Platform Guide

Databricks

The FedRAMP High lakehouse for data engineering, machine learning, and AI workloads in the DoD ecosystem. When you build a production ML model on Advana or Navy Jupiter, you build it here.

FedRAMP High DoD IL5 AWS GovCloud Azure Government Unity Catalog
Authorization
FedRAMP High (Feb 2025)
Impact Level
IL2, IL4, IL5
Networks
NIPRNET, IL5
Infrastructure
AWS GovCloud / Azure Gov
Governance
Unity Catalog (Dec 2025+)
Users
80%+ federal exec depts

Overview

Databricks is the production ML development environment in the DoD data ecosystem. On both Advana and Navy Jupiter, Databricks is the tool you use when your work requires scale — distributed compute, version-controlled ML pipelines, experiment tracking, and model deployment.

The platform achieved FedRAMP High authorization on AWS GovCloud on February 27, 2025. It holds DoD IL5 authorization on both AWS and Azure Government. As of December 2025, all new Databricks accounts exclusively use Unity Catalog as the governance layer.

The core technical components — PySpark for distributed data processing, MLflow for experiment tracking, Delta Lake for storage, Unity Catalog for governance — are all open source or open standard. That matters in a government context where vendor lock-in and data portability are real concerns.

Architecture on Advana and Jupiter

graph TD A[Your Databricks Notebook] --> B[Databricks Runtime Cluster] B --> C[Delta Lake Storage] B --> D[MLflow Tracking Server] B --> E[Unity Catalog] C --> F[Bronze / Silver / Gold Tables] D --> G[Model Registry] E --> H[Data Governance + Access Control] G --> I[Production Serving Endpoint] I --> J[Qlik SSE / API Consumers]

Databricks architecture in the DoD ecosystem. Your notebooks run on managed clusters; all data passes through Unity Catalog governance.

Python Environment and Package Management

Understanding the Databricks Runtime (DBR) is the first thing you need to do when starting on a government Databricks deployment. The DBR version determines your Python version and pre-installed packages.

DBR 14.x ships with Python 3.10 and includes pandas, numpy, scikit-learn, matplotlib, seaborn, mlflow, and PySpark pre-installed. DBR 14.x ML adds torch, tensorflow, xgboost, lightgbm, and huggingface_hub.
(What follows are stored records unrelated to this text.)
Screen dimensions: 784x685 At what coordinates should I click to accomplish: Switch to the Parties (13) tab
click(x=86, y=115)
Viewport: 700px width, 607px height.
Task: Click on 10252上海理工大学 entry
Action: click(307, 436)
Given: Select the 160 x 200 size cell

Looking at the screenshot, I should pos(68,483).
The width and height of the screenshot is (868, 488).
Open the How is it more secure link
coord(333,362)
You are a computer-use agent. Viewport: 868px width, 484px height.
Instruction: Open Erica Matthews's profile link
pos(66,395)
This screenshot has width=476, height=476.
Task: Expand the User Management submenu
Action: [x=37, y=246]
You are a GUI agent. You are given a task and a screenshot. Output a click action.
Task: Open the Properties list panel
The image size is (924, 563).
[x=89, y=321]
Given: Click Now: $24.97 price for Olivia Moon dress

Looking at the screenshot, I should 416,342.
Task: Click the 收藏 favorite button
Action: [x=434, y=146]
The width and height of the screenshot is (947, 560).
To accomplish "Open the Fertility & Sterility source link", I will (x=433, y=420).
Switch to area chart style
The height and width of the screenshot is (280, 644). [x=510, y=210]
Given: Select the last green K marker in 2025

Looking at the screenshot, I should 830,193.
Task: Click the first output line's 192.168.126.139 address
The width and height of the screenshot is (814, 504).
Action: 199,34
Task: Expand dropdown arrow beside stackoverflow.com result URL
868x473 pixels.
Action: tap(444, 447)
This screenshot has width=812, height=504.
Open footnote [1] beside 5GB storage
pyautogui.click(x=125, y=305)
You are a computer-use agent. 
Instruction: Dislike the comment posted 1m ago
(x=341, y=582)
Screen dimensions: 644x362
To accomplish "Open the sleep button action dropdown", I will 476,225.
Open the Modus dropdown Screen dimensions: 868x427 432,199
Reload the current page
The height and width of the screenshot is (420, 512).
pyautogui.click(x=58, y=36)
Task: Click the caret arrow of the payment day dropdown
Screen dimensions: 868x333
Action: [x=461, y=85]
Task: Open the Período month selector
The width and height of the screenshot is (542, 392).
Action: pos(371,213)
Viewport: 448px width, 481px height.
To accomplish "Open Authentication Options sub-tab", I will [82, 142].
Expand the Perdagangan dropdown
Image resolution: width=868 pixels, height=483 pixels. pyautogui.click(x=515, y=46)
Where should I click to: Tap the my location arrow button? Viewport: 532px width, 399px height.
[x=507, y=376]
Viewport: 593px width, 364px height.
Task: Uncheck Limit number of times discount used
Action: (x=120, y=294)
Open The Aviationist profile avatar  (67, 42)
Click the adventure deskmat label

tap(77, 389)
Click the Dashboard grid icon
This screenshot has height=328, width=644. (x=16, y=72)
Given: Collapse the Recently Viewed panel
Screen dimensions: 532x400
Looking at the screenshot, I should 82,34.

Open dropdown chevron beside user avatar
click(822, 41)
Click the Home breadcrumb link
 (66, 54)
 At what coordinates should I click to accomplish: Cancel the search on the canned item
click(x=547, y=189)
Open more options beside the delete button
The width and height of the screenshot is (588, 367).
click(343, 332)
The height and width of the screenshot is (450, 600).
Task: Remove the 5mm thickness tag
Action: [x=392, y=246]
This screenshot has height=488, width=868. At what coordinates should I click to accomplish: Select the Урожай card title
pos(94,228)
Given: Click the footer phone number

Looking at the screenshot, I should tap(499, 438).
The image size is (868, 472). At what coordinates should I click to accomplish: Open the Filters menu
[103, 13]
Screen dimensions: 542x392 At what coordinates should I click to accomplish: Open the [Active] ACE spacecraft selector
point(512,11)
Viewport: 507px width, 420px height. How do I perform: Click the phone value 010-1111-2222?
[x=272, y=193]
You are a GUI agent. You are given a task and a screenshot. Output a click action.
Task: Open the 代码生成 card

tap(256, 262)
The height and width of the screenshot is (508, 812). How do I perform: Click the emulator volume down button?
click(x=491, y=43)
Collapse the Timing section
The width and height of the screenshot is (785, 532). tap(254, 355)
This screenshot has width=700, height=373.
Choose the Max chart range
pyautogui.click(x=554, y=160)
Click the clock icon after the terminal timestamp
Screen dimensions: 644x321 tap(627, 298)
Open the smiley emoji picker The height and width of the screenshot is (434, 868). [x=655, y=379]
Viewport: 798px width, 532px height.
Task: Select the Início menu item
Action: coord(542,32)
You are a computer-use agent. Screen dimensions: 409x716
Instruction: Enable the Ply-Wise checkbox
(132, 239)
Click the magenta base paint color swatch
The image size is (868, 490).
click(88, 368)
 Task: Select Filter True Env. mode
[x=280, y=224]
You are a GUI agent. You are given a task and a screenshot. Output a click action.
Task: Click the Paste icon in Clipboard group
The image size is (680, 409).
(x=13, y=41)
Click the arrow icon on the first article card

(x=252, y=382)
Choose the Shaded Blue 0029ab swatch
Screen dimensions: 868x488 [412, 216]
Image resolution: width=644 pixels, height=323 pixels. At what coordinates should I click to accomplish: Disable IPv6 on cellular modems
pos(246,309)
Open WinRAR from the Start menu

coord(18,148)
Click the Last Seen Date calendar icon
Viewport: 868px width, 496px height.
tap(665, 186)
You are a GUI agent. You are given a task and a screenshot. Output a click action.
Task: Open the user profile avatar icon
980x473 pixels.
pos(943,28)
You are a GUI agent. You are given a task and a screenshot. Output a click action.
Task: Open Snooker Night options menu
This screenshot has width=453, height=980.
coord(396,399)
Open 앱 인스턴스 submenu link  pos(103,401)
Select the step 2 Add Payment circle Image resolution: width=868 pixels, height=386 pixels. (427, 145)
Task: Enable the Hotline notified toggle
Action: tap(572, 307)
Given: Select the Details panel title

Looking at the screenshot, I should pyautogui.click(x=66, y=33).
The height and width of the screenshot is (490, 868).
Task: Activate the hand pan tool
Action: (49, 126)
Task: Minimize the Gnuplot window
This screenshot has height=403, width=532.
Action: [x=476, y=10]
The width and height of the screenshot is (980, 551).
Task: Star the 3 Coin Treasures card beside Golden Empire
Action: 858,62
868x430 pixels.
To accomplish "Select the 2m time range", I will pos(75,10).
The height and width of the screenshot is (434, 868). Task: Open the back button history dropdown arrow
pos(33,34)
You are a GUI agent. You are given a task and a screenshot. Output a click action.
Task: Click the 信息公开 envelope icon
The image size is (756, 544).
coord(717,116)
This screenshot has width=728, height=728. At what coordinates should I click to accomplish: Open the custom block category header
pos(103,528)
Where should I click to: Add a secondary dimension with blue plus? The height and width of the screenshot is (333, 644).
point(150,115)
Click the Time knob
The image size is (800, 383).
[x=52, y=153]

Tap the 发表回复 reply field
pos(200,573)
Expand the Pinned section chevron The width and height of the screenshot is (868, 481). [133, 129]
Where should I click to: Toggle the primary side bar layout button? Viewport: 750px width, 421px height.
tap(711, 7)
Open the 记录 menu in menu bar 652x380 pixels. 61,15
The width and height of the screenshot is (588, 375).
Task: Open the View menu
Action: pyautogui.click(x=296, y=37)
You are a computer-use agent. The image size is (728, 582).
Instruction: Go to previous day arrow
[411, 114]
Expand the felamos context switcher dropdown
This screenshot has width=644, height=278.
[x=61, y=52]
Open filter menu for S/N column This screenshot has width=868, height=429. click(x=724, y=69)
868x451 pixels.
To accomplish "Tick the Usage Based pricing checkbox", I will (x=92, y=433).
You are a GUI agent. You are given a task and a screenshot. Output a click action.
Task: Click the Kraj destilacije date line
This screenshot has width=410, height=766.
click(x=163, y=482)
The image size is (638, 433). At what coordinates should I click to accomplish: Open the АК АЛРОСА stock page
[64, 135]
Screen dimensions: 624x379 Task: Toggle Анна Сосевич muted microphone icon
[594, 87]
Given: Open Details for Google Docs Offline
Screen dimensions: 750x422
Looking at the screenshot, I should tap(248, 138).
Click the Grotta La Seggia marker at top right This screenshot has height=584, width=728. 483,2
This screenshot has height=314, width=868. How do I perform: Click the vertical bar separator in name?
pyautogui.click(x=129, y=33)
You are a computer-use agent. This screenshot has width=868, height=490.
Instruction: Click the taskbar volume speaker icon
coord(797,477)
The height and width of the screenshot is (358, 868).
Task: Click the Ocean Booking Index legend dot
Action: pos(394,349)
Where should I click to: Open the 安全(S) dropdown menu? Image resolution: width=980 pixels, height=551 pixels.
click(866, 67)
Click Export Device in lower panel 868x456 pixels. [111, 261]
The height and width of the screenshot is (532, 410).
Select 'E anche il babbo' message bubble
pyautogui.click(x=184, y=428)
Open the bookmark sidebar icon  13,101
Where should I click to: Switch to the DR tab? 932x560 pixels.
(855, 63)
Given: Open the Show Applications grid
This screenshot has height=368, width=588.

On government Databricks deployments (IL4/IL5), outbound PyPI requests may be blocked entirely. You cannot run %pip install package-name without a network path to PyPI. Check with your platform administrator before starting a project that requires packages not in the default DBR image.

Your options when you need a package not in the DBR image:

  1. Pre-approved cluster-level libraries: Submit a request to your platform team. They install the package at the cluster level. Typical turnaround is one to two weeks.
  2. Wheel files in Unity Catalog volumes: Obtain the .whl file through your organization's software approval process, upload it to a Unity Catalog volume, and install via %pip install /Volumes/catalog/schema/volume/package.whl.
  3. DBFS upload: On older configurations, upload to DBFS and reference the path in %pip install.

PySpark Patterns for Federal Data

At the scale of DoD logistics and financial data, distributed processing is not optional. Here are the core patterns you will use on most contracts.

python
# Reading from Unity Catalog Delta table
df = spark.table("don_catalog.readiness.ship_maintenance_silver")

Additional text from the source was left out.